----- DATA FOR PROCESSING -----

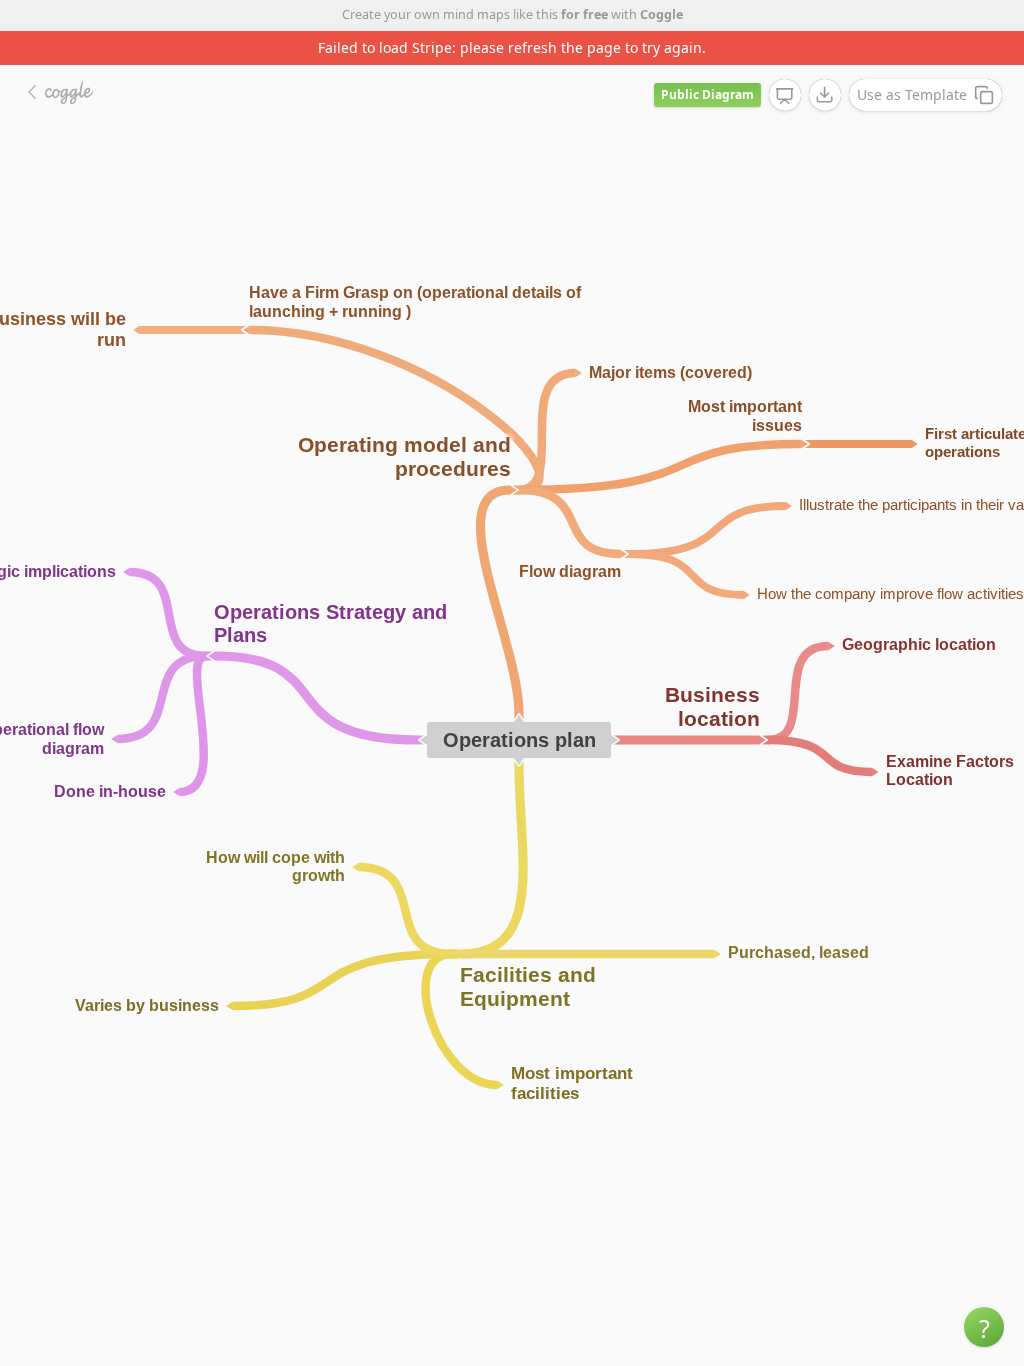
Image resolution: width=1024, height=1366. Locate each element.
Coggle (661, 14)
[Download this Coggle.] (825, 95)
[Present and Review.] (785, 96)
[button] (984, 1327)
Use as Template (912, 94)
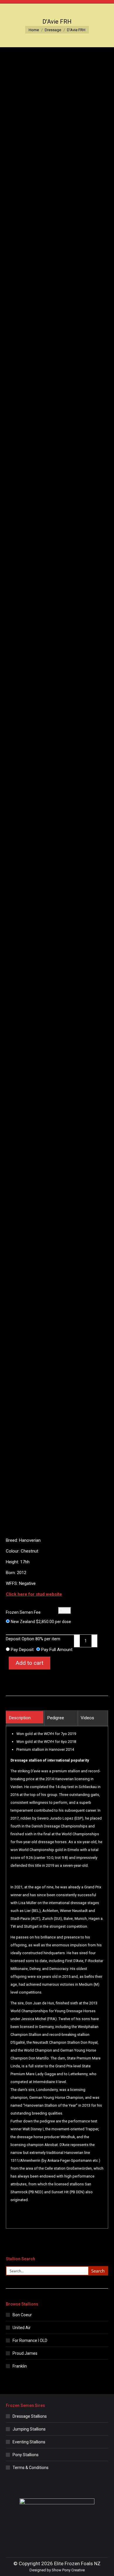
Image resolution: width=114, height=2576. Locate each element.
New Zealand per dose (41, 1621)
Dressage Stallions (30, 2416)
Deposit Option (33, 1638)
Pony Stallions (26, 2454)
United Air (22, 2327)
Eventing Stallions (29, 2442)
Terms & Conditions (31, 2467)
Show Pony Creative (68, 2570)
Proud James (25, 2353)
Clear (64, 1610)
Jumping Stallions (29, 2429)
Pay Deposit (22, 1649)
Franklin (20, 2366)
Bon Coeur (22, 2314)
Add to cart (29, 1663)
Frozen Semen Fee (23, 1612)
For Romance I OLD (30, 2340)
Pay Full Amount (56, 1649)
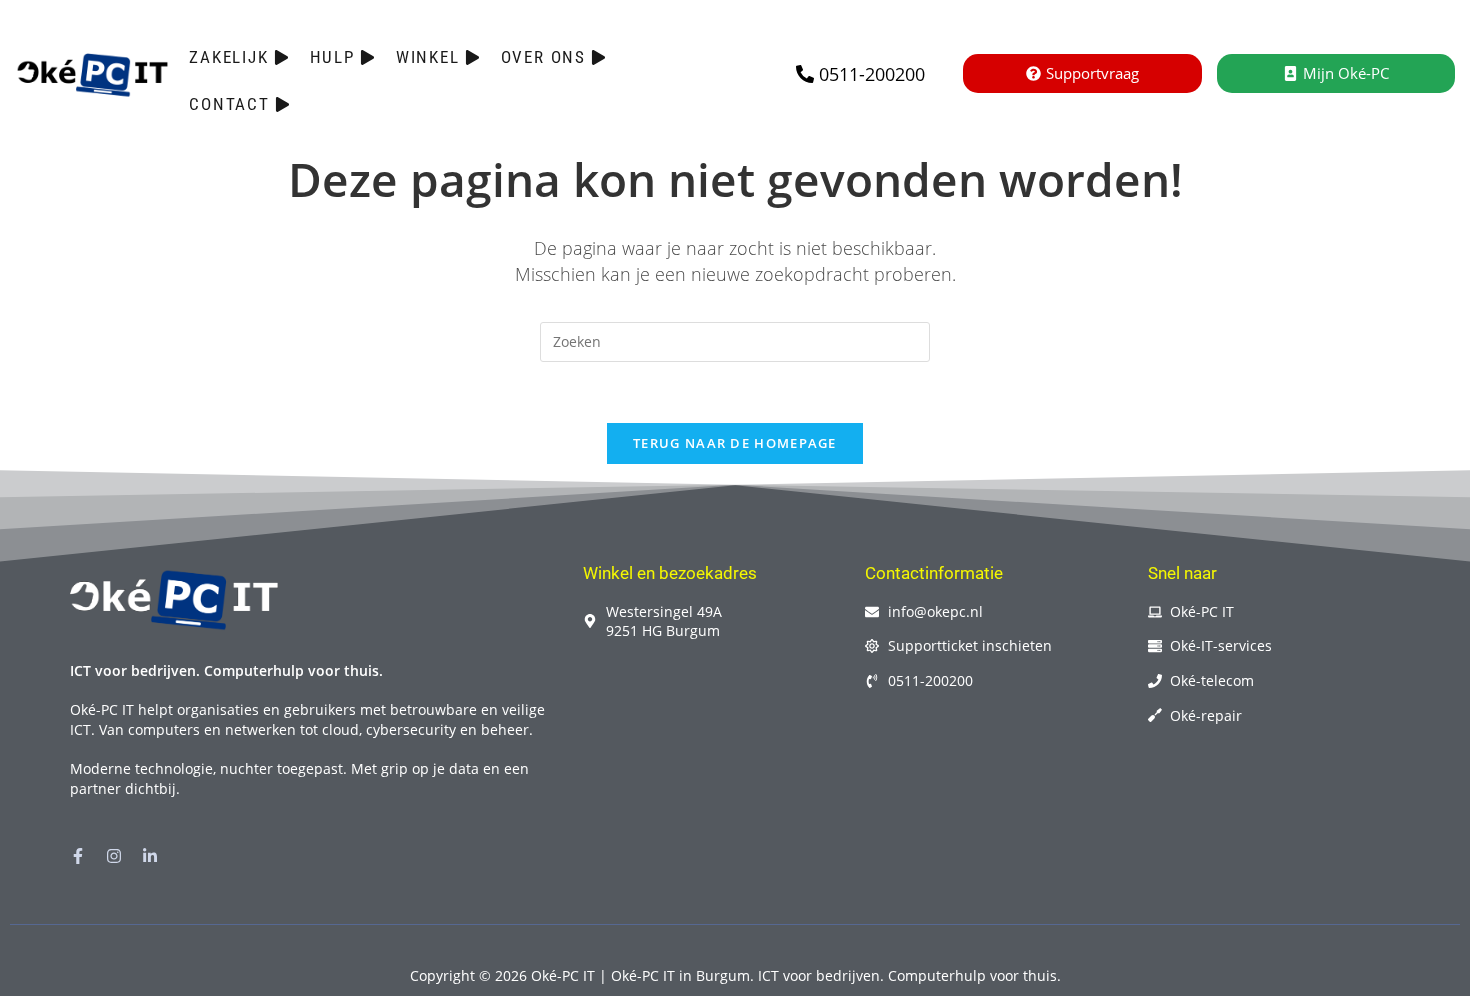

-----

WHAT THE EXERCISE ASKS — Please retype the lines from the one that contains "Show Pony Creative (68, 2570)" through the final line of the data, both included, without any pictures.

EXPECTED OUTPUT —
Show Pony Creative (68, 2570)
Proud James (25, 2353)
Clear (64, 1610)
Jumping Stallions (29, 2429)
Pay Deposit (22, 1649)
Franklin (20, 2366)
Bon Coeur (22, 2314)
Add to cart (29, 1663)
Frozen Semen Fee (23, 1612)
For Romance I OLD (30, 2340)
Pay Full Amount (56, 1649)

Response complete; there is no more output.